Yes, I’ve been back into the world of sauerkraut again, despite having a fridge full of the stuff! 😀
My top shelf in the fridge is over half full of stacked up glass jars, full of fermented carrot sticks, fermented coleslaw, straight sauerkraut (fermented cabbage) and fermented ginger and carrot too. There are several other jars of ferments in there too. My fridge looks like a chemistry fridge in high school. 😉
Still, I had a garden full of turnips and cabbages that needed to be harvested so I got busy in the kitchen making ferments again. 🙂
First things first, harvest. One of the cabbages ready for harvest was Allegra’s “pet” cabbage, Purpley. I was a little apprehensive about how she would go when I chopped him but she was well proud and more than happy for him to be “killed”. Yes, I am a slaughterer of cabbages, a killer of brassicas. 😉 The turnips required no-ones permission. The leaves and under-formed turnips were well appreciated by both the neighbours chooks and ours too. Even the goats got some. 🙂
The turnips received a wash and had the roots and tops cut off before I took them to my mandolin slicer, turning them into julienne strips of crispy yum. 🙂 I’d also found a single beetroot that I added to the mix. The resulting strips were shoved into small instant coffee jars before receiving a brine mix with some sliced cayenne chillies in there for good measure. Job done. 🙂
Given that we grow our veggies using organic principles and I also follow the lazy gardener approach which means I usually don’t get around to spraying with organic sprays when needed either (I get the kids to pick off any obvious bugs in exchange for sultanas or dates 😉 ) so our veggies need to be carefully picked over unless you’re not to bothered about the extra protein. 😉
After picking off several stowaways nestled well inside the outer leaves, I sliced the cabbages, carefully checking for any extra guests as I went, mixing a little of Purpley into each bowl of cabbage. I was stuck with a problem though. I am currently a little low on jars with lids aside from my fowlers jars and I don’t own (and likely won’t buy) a fermenting crock, so what to do? Enter in large enamel ware stock pot!

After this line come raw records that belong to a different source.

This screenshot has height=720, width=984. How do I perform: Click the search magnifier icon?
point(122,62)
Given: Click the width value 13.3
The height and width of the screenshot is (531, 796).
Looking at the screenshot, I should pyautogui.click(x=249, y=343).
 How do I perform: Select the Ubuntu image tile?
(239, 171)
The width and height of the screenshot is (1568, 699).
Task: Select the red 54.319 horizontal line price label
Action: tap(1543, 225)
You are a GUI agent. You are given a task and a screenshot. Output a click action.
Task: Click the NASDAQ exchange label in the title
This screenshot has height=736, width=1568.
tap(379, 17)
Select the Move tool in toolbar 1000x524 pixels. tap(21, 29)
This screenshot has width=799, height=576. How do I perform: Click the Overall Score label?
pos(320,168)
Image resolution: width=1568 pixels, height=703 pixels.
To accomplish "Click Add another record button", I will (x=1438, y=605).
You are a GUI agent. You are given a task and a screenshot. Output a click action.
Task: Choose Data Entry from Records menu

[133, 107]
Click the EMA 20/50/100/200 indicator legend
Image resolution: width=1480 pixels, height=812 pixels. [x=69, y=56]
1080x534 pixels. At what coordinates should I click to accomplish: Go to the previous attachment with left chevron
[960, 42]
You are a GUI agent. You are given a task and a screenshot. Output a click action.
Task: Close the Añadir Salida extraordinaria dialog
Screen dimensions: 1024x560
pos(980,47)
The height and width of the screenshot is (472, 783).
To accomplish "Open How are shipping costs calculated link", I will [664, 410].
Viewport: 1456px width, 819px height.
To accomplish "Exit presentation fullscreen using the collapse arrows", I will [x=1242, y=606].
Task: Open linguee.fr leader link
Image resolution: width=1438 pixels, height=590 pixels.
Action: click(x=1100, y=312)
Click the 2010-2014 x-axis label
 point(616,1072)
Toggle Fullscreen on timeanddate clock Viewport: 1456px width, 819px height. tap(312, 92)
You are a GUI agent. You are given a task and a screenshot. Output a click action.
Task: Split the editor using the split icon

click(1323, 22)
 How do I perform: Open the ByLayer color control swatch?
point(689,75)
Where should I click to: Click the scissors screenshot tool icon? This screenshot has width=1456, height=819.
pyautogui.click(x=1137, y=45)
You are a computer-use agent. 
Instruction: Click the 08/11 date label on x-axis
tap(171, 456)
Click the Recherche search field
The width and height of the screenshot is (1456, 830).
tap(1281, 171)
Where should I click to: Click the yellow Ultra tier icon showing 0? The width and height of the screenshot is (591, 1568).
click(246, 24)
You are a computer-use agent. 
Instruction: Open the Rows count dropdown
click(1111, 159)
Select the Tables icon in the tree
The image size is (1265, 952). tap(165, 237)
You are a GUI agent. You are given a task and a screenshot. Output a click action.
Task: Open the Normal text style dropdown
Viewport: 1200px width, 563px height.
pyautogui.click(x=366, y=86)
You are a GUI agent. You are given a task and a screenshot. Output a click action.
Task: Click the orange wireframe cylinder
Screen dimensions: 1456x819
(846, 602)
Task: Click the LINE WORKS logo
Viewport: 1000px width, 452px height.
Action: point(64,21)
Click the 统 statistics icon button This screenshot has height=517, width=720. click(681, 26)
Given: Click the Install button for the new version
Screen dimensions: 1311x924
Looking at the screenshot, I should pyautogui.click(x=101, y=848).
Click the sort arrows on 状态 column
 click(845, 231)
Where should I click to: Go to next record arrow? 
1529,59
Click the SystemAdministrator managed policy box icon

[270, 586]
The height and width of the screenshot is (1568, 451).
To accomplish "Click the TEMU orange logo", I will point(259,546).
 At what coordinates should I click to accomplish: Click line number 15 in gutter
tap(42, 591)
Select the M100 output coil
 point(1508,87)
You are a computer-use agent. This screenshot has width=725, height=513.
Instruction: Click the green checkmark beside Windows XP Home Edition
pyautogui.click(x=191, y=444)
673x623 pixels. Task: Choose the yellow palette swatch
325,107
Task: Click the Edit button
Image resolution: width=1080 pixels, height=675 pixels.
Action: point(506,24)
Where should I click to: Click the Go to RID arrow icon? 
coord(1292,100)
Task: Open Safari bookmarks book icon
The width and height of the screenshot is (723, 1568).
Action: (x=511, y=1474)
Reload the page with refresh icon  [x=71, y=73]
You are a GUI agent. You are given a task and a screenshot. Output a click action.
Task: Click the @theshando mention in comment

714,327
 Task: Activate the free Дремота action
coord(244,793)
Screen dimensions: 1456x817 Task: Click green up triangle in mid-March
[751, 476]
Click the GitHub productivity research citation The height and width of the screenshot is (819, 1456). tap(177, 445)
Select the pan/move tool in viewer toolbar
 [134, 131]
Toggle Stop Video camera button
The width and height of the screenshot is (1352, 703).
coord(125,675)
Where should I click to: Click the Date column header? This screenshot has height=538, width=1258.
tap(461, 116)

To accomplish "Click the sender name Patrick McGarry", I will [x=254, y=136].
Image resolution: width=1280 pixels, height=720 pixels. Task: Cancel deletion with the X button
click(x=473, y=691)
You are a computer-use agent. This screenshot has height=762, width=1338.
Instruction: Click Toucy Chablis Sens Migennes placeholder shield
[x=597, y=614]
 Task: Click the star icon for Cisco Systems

As I added the cabbage to the stock pot I bruised it with the end of the rolling-pin and added in a few sliced onions too. Over the top I poured the leftover brine from making the fermented turnips so there’s some of my home-grown chillies in there too. Yum!
Using an idea I’d seen, I weighed down the sauerkraut with a glass bowl and some plastic bags filled with water. As the cabbage has fermented down I have place a small pate on top of the sauerkraut instead of the bowl, and placed the water filled bags on this plate, ensuring the cabbage stays below the surface of the brine. It goes mouldy if it’s in contact with air. The bags have also added extra weight and effectively sealed the top of the pot too.
Now, interestingly, the turnips and beetroot mix have all turned bright red. Given how little beetroot is in there I am astounded at the depth of colour that has come out. Most pretty. 🙂 I’m not sure yet if the turnips have taken the colour on or not. Purpley has done the same in the sauerkraut and the brine is a bright bluish purple colour.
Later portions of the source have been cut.